Create clean rooms

Important

This feature is in Public Preview. To request access, reach out to your Azure Databricks representative.

This article describes how to create a clean room, a secure and privacy-protecting environment where multiple parties can work together on sensitive enterprise data without direct access to each other’s data.

Before you begin

The privileges needed to use clean rooms vary depending on the task:

  • To create a clean room, you must have the CREATE CLEAN ROOM privilege or be a metastore admin. The creator is automatically assigned as the owner of the clean room in their Unity Catalog metastore.

  • To initiate participation in a clean room that is shared with you, you must be a metastore admin.

    When a clean room is shared, the collaborator organization’s metastore admin is automatically assigned ownership of the clean room. The metastore admin can reassign ownership to a non-metastore admin. As a data governance best practice, Databricks recommends that ownership be assigned to a group.

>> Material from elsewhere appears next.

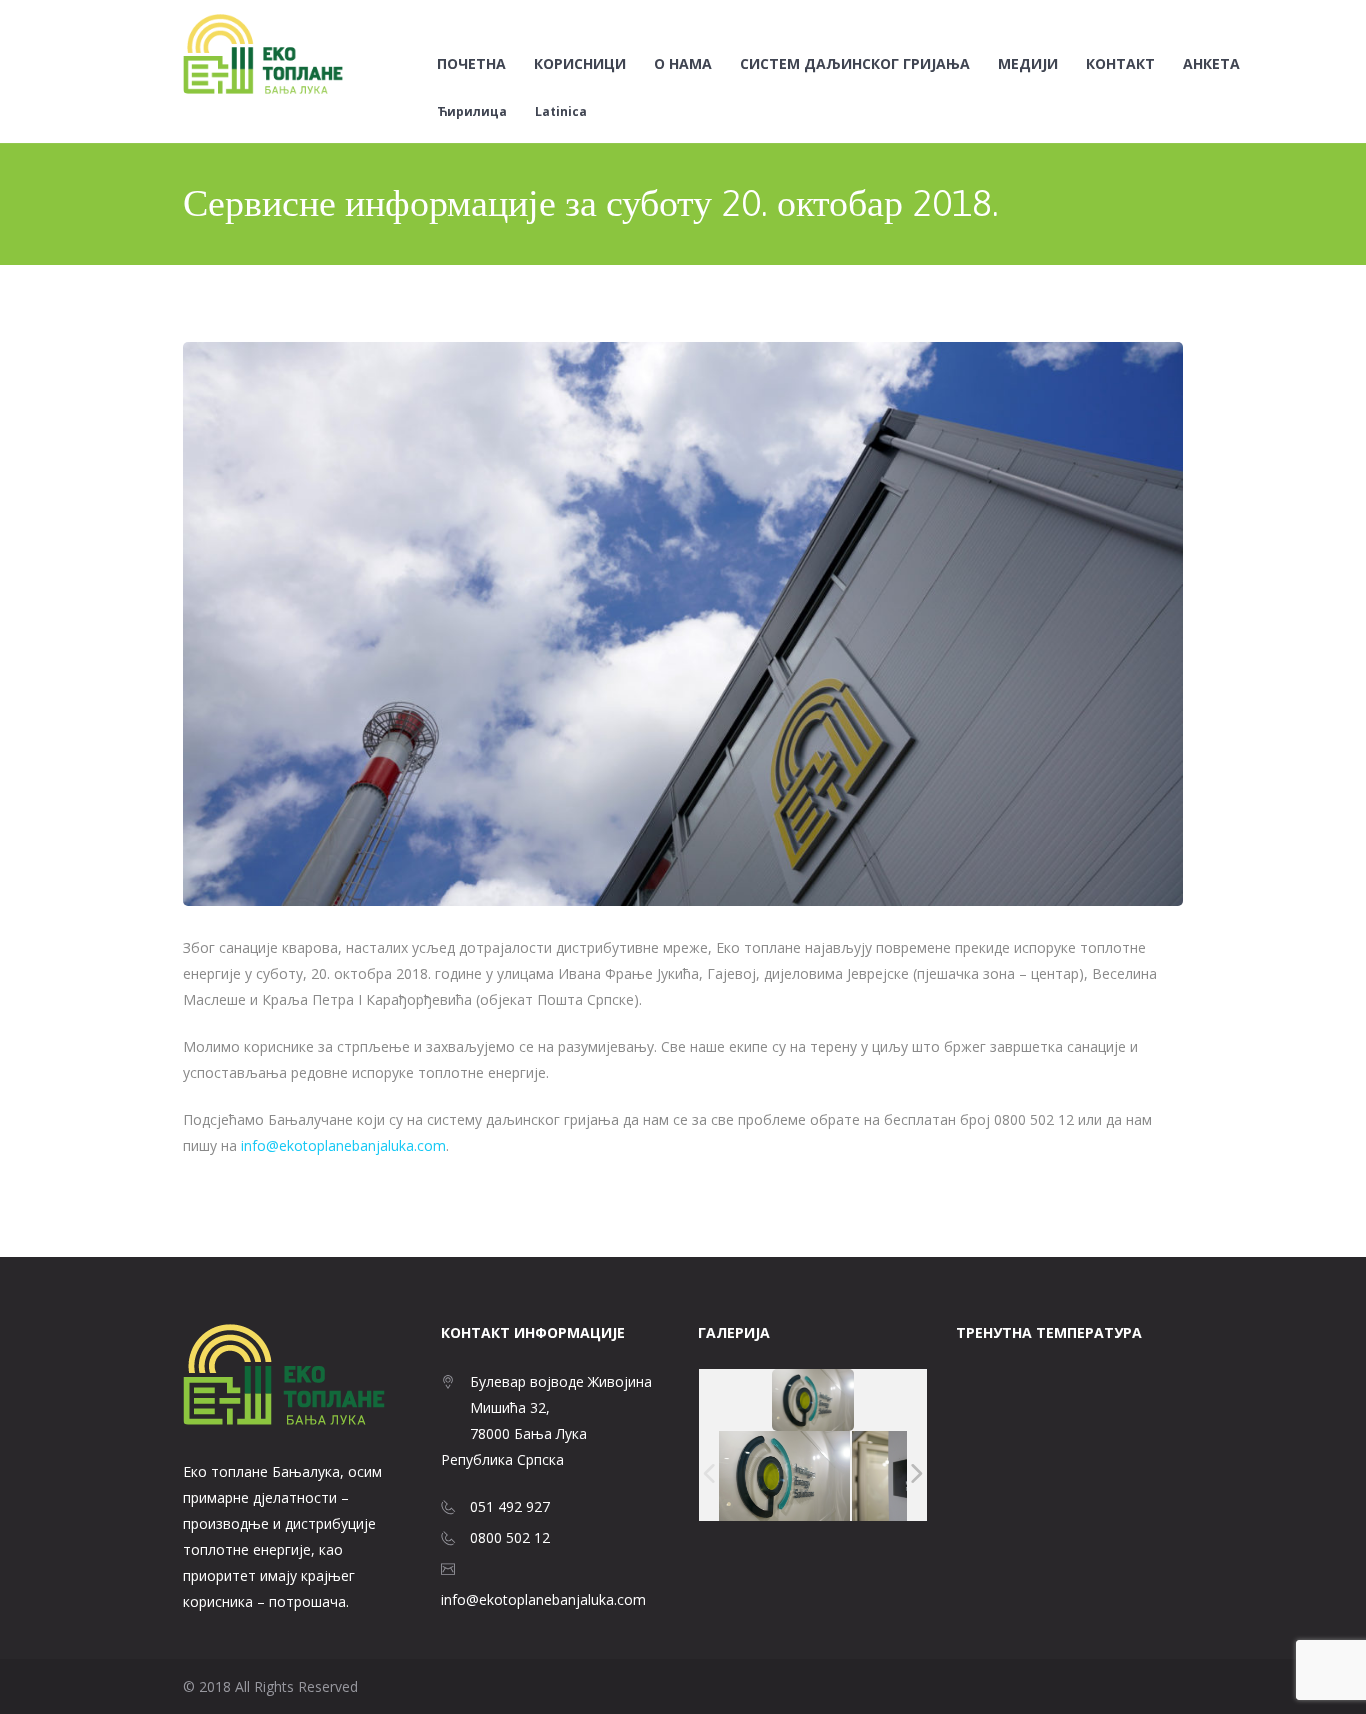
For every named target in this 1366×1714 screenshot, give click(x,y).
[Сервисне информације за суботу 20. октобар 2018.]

    If your workspace does not have a metastore admin assigned, you must assign the role. See Assign a metastore admin and Manage Unity Catalog object ownership.

  • To add and remove data assets and notebooks in a clean room you must be the owner of the clean room or have the MODIFY CLEAN ROOM privilege on the clean room. Additionally, you and the owner of the clean room (if you are not the owner) must have SELECT on tables that you add and READ VOLUME on volumes that you add.

To learn about permission requirements for updating clean rooms and running tasks (notebooks) in clean rooms, see Manage clean rooms and Run notebooks in clean rooms.

You can create up to five clean rooms per metastore.

Step 1. Request the collaborator’s sharing identifier

Before you can create a clean room, you must have the Clean Room sharing identifier of the organization that you will be collaborating with. The sharing identifier is a string that consists of the organization’s global metastore ID + workspace ID + the contact’s username (email address). The collaborator can be in any cloud or region.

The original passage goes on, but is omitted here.